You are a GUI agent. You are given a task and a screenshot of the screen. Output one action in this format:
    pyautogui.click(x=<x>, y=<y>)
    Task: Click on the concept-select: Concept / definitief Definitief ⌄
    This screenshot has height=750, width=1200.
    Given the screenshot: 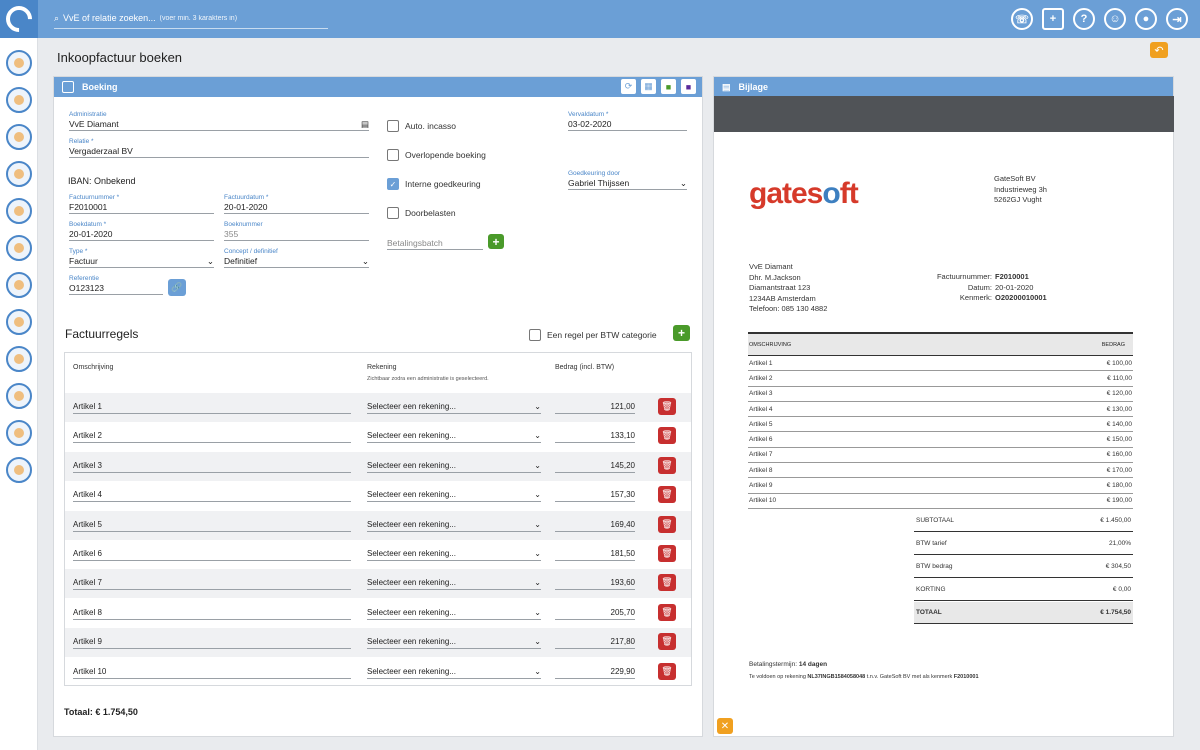 What is the action you would take?
    pyautogui.click(x=296, y=258)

================

- _The task_
Copy the entries word for word, starting at their first line and ending after the line that contains "This screenshot has".

- _Answer section_
You are a GUI agent. You are given a task and a screenshot of the screen. Output one action in this format:
    pyautogui.click(x=<x>, y=<y>)
    Task: Click on the concept-select: Concept / definitief Definitief ⌄
    This screenshot has height=750, width=1200.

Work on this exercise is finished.